Personally: Short-term adjustments mean working from my sofa using Zoom, and pausing the usual round of coffees and chatting (that’s how I find new ideas and also new work).

Long-term means moving the house around and setting up a desk; sorting out the lighting; opening my calendar on Wednesdays for Unoffice Hours… but also domestic things like using the time freed up from the commute to get into baking. All to the point that if somehow I could magically go back to the old way, I’m not sure I would.

You can see this happening with restaurants. Short-term means staff are furloughed and orders go to pick-up only. Long-term: well, we’re beginning to see hints of it. Yes, some restaurants are closing, but others are offering part-cooked meals for delivery and building a customer base that way, amazing food that you could never get at home before.

We’ll be in lockdown deep into next year. Even then, how long will it take before we stop wearing masks, or no longer require negative covid tests before flying?

The long-term adjustments will kick in way before then.

What I wonder about mundane business activities.

I can imagine that something like, say, the employee onboarding process has been ad hoc, time consuming, and error prone for the last few months.

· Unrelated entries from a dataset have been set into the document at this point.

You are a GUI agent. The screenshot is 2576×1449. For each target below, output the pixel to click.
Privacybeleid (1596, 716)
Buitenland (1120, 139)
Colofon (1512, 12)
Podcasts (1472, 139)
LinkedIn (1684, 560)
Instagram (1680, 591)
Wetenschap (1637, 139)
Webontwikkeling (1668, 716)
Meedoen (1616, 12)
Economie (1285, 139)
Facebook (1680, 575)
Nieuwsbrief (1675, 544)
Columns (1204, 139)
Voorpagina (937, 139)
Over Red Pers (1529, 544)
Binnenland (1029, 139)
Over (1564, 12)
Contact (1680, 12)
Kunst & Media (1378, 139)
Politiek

But in 2021, someone in HR will get round to making it streamlined and efficient – totally optimised for remote working.

At which point, will there ever be an incentive to switch back?

Here’s how I think about it. First you cope and then you adapt. The kicker: once you adapt, you may not want to go back.

We’ll get a PS5 with the cash we save from not going to the pub, and set up a sweet home office instead of commuting, and organise home deliveries instead of a weekend visit to the supermarket.

And then we’ll realise that we have a new group of friends on PlayStation, and working from home means that we’ve gotten to know the folks in the local takeaway for lunch, and grocery deliveries means we have time for a run on Sundays instead.

Maybe my phone gets good at automatically monitoring my social distancing budget, better than counting steps or calories even, and it turns out that, with this new lifestyle, I have more than enough for friends and family.

And gradually lockdown stops impeding any of the activities we actually want to do, and even if it ends, we wouldn’t go back.

Lockdown will end not because the restrictions lift, but because they stop mattering.

So I think 2021 is the year that long-term adjustments really gather pace, and it’ll be interesting to see, personally and for the economy at large, what that means. How will travelling change? What kinds of new companies will thrive? Like I said in May, there is no After.